Genel Başkan’ımız Nurullah Efe Ankut: Prensip siyaseti yapan yalnızca biziz!

25.02.2024
138
A+
A-

Saygıdeğer Arkadaşlarım;

Yerel Seçimler için adaylık başvuruları sona erdi, değil mi?

Bu başvurularda biz de prensip olarak ne dedik?

Başta İstanbul gelmek üzere, CHP ile AKP arasında bıçak sırtı bir durum arz eden büyükşehirlerde; Mersin’de, Adana’da, Antalya’da, Hatay’da ve benzer İl ve İlçelerde aday çıkarmayacağız. CHP’nin adaylarını destekleyeceğiz, dedik.

Neden?

※ ※ ※

Yönerge:
Yerel seçim adaylıklarıyla ilgili konuşmayı kaldığı yerden sürdürün. Öğelere gerek yoktur.

Listelenen öğeler:
※ ※ ※

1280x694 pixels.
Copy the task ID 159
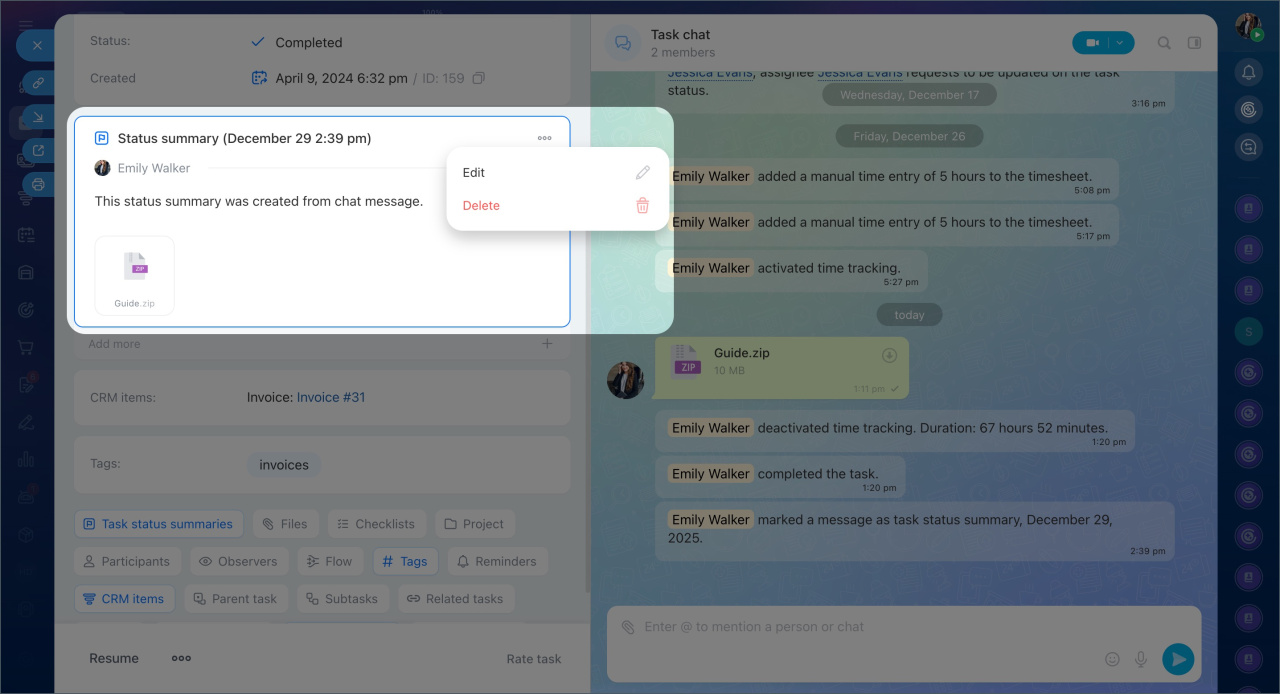479,78
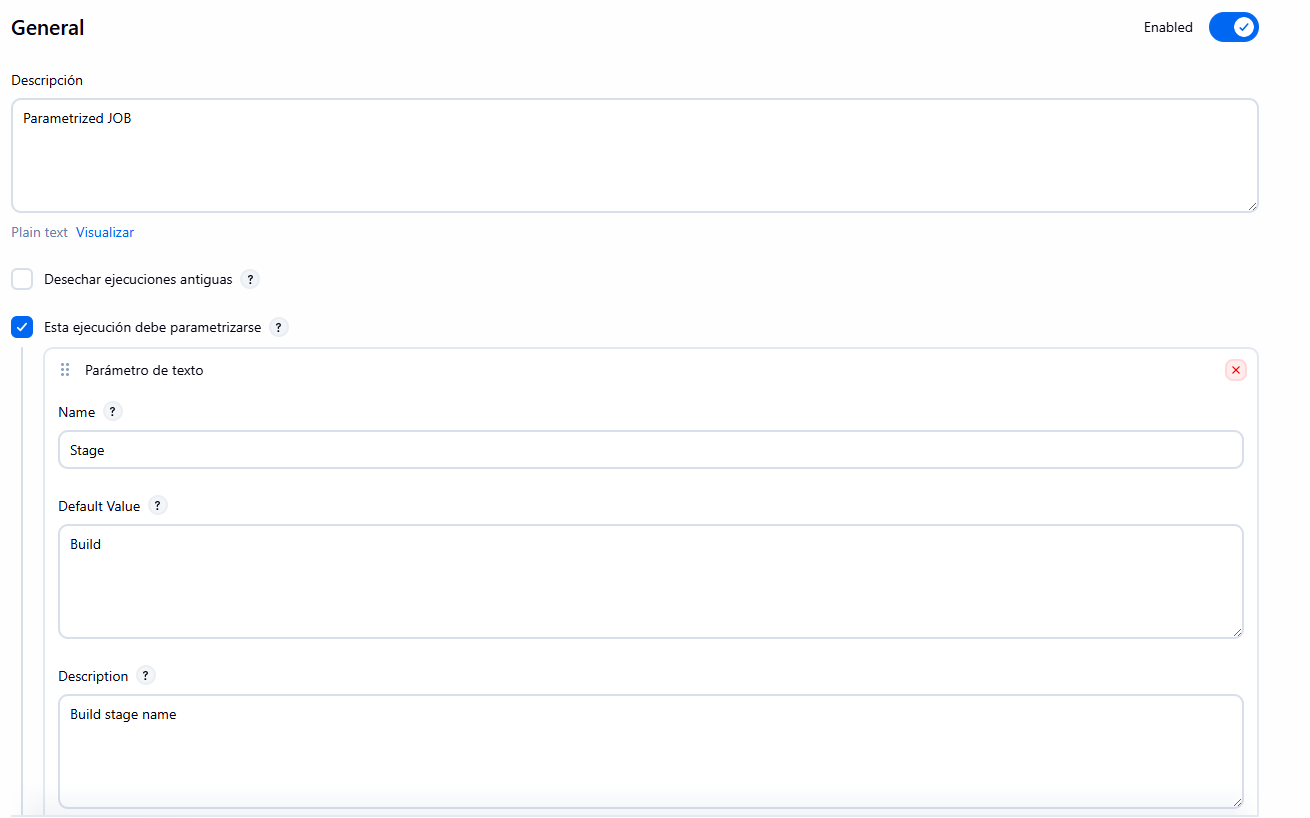Click the Description box with Build stage name
1310x818 pixels.
[651, 751]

※ ※ ※

Yanıt:
Çünkü ülkemizi Yeni Sevr demek olan BOP cehennemine götürmekle efendisi, yapımcısı, yöneticisi ABD Emperyalist Çakalı tarafından görevlendirilmiş, “Yüzyılın Felaketi” demek olan AKP’giller iktidarından kurtulmak, şu anda Gerçek Devrimcilerin, Gerçek Vatanseverlerin, Gerçek Halkseverlerin en öncelikli görevidir, dedik.

İşte bu prensibimiz doğrultusunda karar aldık ve onu uyguladık, hayata geçirdik. Yani biz tüm devrimci hayatımız boyunca hep devrimci ilkeler çerçevesinde davrandık ve düşündük.

Tabiî bu arada hiçbir partiyle görüşmediğimiz gibi Yeni CHP’nin hiçbir yöneticisiyle de görüşmedik. Zaten hiçbiriyle de tanışmışlığımız, konuşmuşluğumuz yok.

Ne dedik hep biz?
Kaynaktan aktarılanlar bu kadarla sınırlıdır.